**Your task**
Copy the lines between the line holding "Fournisseur vin Beaujolais (36, 666)" and the line holding "Presse (36, 730)", inclusive, keeping each line's own text. Multiply every coordinate in the answers by 2.55, rounding to whole numbers with halves rounded up.

(Records from a collection)
****

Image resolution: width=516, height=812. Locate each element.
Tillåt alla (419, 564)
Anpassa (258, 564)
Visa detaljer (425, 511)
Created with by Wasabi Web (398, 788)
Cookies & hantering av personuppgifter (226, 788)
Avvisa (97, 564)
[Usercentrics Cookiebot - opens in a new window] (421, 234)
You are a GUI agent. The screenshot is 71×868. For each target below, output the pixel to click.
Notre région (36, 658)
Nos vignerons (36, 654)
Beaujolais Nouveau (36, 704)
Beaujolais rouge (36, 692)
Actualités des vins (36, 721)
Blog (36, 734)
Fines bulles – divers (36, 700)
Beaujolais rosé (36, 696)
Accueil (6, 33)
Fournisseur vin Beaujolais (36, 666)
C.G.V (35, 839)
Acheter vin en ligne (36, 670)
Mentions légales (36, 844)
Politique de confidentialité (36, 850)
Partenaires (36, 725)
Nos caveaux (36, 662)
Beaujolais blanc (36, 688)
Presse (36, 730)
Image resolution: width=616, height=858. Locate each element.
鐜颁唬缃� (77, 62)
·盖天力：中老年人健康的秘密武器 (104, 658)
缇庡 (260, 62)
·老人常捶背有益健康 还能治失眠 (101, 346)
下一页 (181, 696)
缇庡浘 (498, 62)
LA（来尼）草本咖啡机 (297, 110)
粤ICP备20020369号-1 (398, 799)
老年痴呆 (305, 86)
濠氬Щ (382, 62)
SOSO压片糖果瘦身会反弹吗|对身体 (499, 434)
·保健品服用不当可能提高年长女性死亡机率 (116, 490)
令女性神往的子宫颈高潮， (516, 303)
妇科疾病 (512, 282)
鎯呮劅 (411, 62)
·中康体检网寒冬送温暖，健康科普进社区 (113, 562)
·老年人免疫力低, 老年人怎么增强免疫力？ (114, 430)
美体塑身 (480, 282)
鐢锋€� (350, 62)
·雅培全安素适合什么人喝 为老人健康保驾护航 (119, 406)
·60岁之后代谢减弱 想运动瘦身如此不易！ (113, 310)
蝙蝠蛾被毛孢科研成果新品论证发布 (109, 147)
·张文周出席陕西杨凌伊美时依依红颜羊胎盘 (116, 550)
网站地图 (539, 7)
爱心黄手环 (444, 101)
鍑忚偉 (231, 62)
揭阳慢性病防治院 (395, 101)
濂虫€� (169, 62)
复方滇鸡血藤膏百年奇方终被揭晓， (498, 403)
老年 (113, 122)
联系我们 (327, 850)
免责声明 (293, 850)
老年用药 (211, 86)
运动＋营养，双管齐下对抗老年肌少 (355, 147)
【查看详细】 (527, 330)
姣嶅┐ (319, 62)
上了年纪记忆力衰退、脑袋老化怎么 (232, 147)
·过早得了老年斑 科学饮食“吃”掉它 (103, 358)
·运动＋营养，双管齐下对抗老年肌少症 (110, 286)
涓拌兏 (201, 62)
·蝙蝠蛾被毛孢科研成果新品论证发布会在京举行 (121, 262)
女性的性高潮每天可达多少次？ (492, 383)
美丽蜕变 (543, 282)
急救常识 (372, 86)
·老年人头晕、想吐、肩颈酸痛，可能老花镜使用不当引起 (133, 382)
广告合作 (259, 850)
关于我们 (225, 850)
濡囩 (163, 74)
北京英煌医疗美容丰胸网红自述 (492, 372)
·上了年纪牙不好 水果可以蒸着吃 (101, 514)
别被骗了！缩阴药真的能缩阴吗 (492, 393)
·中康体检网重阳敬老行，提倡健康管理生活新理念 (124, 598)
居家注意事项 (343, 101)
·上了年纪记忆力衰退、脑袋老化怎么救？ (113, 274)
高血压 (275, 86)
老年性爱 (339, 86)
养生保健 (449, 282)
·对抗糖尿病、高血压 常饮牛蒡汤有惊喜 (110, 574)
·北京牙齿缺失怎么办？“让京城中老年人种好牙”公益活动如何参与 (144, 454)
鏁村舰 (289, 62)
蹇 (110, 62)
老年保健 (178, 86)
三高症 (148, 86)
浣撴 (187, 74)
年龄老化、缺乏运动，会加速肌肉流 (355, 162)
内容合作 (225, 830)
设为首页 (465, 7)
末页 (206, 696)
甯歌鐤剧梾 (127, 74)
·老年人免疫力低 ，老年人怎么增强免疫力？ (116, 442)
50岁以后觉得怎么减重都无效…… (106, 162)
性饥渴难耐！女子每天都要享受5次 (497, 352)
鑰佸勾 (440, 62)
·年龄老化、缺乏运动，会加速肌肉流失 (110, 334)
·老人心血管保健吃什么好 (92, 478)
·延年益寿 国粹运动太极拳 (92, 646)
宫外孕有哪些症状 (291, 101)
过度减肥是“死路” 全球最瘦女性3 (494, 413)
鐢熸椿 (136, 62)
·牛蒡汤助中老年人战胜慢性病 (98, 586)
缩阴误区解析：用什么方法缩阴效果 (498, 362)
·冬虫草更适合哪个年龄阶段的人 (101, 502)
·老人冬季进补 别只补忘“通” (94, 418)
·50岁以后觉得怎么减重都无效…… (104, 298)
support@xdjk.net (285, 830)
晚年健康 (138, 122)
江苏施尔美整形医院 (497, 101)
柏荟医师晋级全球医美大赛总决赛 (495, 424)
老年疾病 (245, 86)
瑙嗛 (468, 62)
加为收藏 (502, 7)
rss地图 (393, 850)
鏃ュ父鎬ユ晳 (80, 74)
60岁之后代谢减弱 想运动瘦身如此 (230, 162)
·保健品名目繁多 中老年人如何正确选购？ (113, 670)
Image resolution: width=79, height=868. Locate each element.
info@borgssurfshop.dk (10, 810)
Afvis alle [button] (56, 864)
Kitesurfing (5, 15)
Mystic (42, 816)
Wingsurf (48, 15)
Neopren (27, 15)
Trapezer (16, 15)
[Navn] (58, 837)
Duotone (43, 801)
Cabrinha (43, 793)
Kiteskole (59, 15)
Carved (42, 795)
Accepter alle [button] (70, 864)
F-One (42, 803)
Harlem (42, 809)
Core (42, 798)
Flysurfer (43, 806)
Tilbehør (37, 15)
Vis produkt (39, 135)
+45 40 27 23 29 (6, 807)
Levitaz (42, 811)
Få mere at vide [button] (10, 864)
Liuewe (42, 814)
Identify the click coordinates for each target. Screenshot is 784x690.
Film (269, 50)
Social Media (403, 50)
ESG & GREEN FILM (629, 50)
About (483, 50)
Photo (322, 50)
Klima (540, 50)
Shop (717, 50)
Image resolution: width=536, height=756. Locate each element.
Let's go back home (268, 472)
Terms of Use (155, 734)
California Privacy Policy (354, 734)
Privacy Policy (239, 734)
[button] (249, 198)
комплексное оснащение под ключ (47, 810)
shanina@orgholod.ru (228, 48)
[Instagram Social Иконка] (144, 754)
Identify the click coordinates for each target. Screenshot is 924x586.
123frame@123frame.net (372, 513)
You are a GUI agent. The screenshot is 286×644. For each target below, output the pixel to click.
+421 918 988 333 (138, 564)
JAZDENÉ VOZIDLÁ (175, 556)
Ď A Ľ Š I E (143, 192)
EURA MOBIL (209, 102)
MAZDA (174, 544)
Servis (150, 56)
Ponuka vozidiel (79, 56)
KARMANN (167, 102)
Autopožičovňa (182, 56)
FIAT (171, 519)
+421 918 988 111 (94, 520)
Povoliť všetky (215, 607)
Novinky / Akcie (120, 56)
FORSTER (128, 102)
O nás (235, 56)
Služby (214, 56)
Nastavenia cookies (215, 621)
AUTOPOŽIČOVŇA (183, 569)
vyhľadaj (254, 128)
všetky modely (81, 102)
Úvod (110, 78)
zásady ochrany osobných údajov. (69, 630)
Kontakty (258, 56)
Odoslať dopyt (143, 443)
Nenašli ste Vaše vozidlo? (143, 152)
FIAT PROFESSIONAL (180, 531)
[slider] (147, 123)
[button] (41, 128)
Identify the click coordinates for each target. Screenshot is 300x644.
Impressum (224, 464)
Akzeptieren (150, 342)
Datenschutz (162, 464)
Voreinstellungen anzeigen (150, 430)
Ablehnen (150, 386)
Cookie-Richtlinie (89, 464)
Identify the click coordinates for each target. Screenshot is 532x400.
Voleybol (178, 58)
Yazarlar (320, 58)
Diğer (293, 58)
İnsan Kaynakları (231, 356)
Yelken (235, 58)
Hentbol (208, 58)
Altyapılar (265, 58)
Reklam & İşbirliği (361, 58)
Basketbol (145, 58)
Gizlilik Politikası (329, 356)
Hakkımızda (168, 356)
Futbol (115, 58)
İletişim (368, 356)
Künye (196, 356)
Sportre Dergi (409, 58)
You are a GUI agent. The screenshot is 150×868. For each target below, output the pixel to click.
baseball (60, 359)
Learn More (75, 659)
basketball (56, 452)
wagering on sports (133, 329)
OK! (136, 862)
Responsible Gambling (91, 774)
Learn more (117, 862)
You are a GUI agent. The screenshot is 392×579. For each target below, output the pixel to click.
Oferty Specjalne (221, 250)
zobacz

****

**Completed task**
Fournisseur vin Beaujolais (92, 1698)
C.G.V (89, 2139)
Acheter vin en ligne (92, 1709)
Mentions légales (92, 2152)
Politique de confidentialité (92, 2168)
Partenaires (92, 1849)
Nos caveaux (92, 1688)
Beaujolais blanc (92, 1754)
Presse (92, 1862)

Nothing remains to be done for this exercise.